Atlas Shrugged: The Mocking

Monday, November 3, 2008

The Fine Print

A Tiny Revolution, which is a must read, reproduces an essay on economics by H. L. Mencken. The essay directly addresses a problem that has grown exponentially greater as the years have passed as the establishment, the 1%, has created an industry called the mass media to propagandize for itself. The 1% pay the elite to follow orders and the elite pay the mass media to quiet or encourage dissent, whichever is needed at the time. Many are led by gentle direction and implicit punishment, as Mencken describes below:.

But all the time a troubling question keeps afloat in the air, and that is briefly this: What would happen to the learned professors if they took the other side? In other words, to what extent is political economy, as professors expound and practice it, a free science, in the sense that mathematics and physiology are free sciences? At what place, if any, is speculation pulled up by a rule that beyond lies treason, anarchy and disaster? These questions, I hope I need not add, are not inspired by any heterodoxy in my own black heart. I am, in many fields, a flouter of the accepted revelation and hence immoral, but the field of economics is not one of them. Here, indeed, I know of no man who is more orthodox than I am. I believe that the present organization of society, as bad as it is, is better than any other that has ever been proposed. I reject all the sure cures in current agitation, from government ownership to the single tax. I am in favor of free competition in all human enterprises, and to the utmost limit. I admire successful scoundrels, and shrink from Socialists as I shrink from Methodists. But all the same, the afore said doubt pursues me when I plow through the solemn disproofs and expositions of the learned professors of economics, and that doubt will not down. It is not logical or evidential, but purely psycho logical.
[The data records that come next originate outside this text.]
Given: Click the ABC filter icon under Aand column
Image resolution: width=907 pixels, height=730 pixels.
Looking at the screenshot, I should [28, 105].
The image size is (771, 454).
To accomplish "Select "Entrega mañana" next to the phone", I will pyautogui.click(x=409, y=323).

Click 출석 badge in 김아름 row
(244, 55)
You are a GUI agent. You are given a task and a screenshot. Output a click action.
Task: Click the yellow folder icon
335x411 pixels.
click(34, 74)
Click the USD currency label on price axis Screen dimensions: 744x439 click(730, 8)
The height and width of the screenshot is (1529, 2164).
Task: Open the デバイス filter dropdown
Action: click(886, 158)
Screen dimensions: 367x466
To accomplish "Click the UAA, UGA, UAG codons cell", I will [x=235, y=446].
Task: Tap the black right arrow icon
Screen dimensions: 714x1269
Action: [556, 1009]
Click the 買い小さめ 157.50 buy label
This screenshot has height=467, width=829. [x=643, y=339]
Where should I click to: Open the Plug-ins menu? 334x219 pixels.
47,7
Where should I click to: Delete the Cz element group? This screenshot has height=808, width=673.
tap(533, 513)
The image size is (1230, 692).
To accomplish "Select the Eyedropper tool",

And what it is grounded on is an unshakable belief that no man's opinion is worth a hoot, however well supported and maintained, so long as he is not absolutely free, if the spirit moves him, to support and maintain the exactly contrary opinion. In brief, human reason is a weak and paltry thing so long as it is not wholly free reason. The fact lies in its very nature, and is revealed by its entire history. A man may be perfectly honest in a contention, and he may be astute and persuasive in maintaining it, but the moment the slightest compulsion to maintain it is laid upon him, the moment the slightest external re ward goes with his partisanship or the slightest penalty with its abandonment, then' there appears a defect in his ratiocination that is more deep-seated than any error in fact and more destructive than any conscious and deliberate bias. He may seek the truth and the truth only, and bring up his highest talents and diligence to the business, but always there is a specter behind his chair, a warning in his ear. Always it is safer and more hygienic for him to think one way than to think another way, and in that bald fact there is excuse enough to hold his whole chain of syllogisms in suspicion. He may be earnest, he may be honest, but he is not free, and if he is not free, he is not anything.

Some bloggers eagerly and voluntarily propagandize for their masters, out of desire to become part of the elite. It just feels good to them, to fancy themselves superior to the rest of the country. Parents' slights and schoolmates' insults fade away, and the warm glow of knowing the power and popularity of the elite approve of and support the propagandist makes up (almost) for the emptiness inside. And this is something Obama supporters must remember after the election as well. The rich are not your friends. Look at the policies you agree with just as carefully as you look at the policies you hate.